Work item :: Set down the line containing "Where should I click to: Open" and each line after it through the last line of the records, exactly, leaving pictures out.

Screenshot grounding data
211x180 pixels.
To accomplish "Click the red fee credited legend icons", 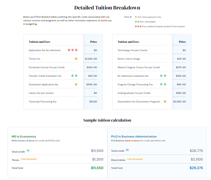I will [x=138, y=27].
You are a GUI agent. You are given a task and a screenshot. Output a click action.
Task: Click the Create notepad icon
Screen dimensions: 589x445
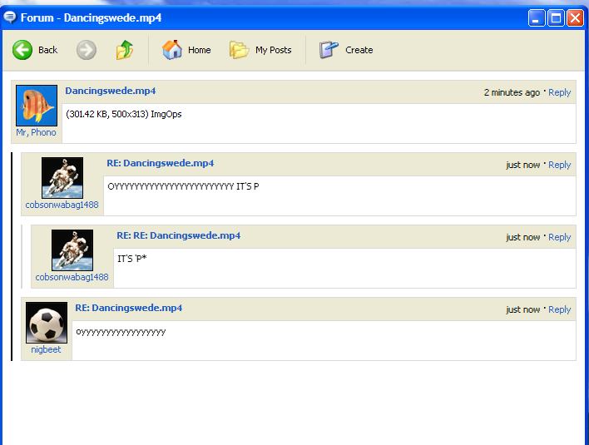[329, 50]
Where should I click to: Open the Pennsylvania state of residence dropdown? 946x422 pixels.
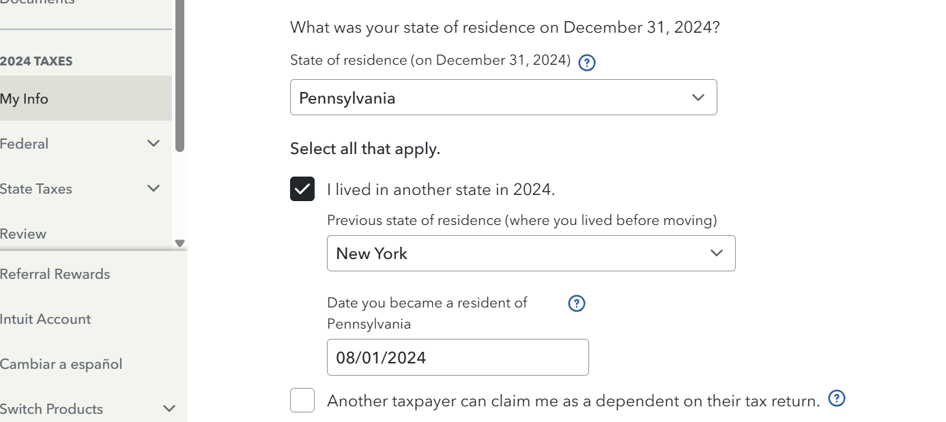tap(504, 97)
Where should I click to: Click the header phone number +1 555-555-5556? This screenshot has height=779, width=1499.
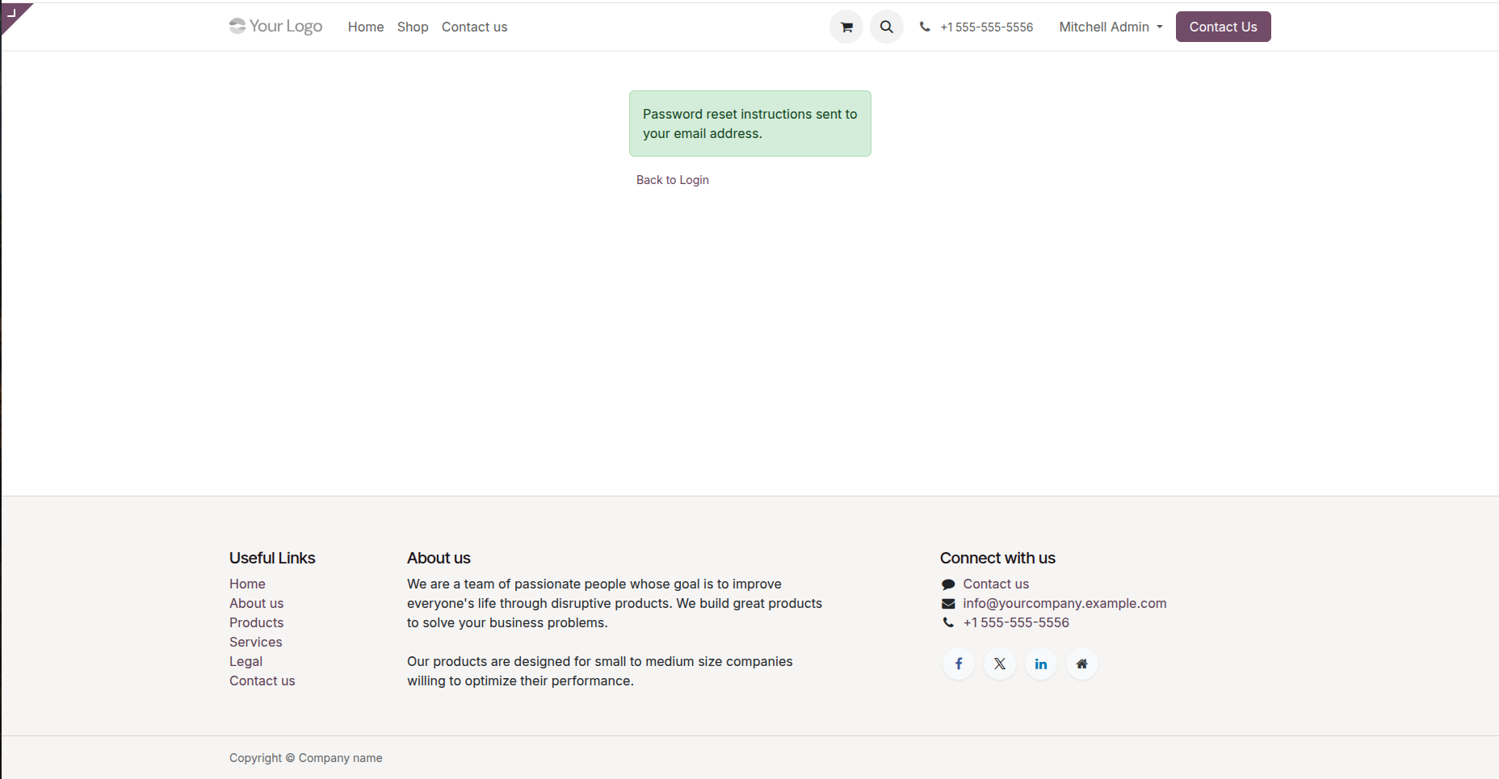tap(986, 27)
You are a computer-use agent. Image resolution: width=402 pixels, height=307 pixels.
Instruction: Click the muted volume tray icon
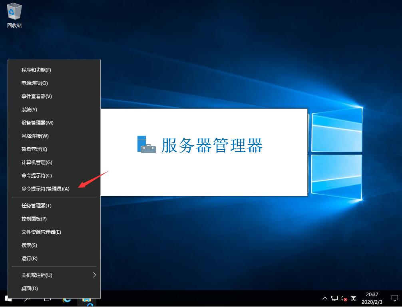coord(344,298)
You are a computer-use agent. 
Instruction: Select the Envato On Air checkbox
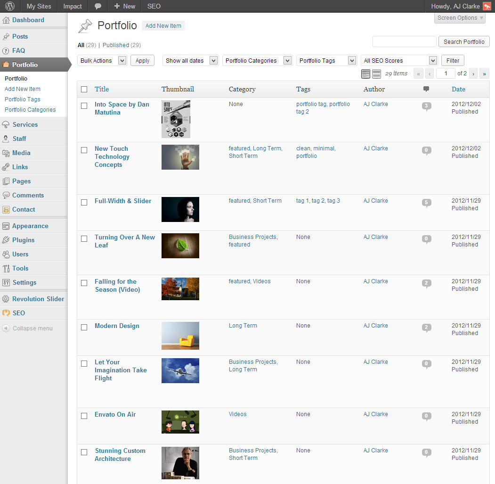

Solution below ::
Where should I click to: Open the Pennsylvania state of residence dropdown? 946x422 pixels.
tap(504, 97)
Where should I click to: Click the header phone number +1 555-555-5556? This screenshot has height=779, width=1499.
tap(986, 27)
You are a computer-use agent. Image resolution: width=402 pixels, height=307 pixels.
Instruction: Click the muted volume tray icon
coord(344,298)
You are a computer-use agent. 
Instruction: Select the Envato On Air checkbox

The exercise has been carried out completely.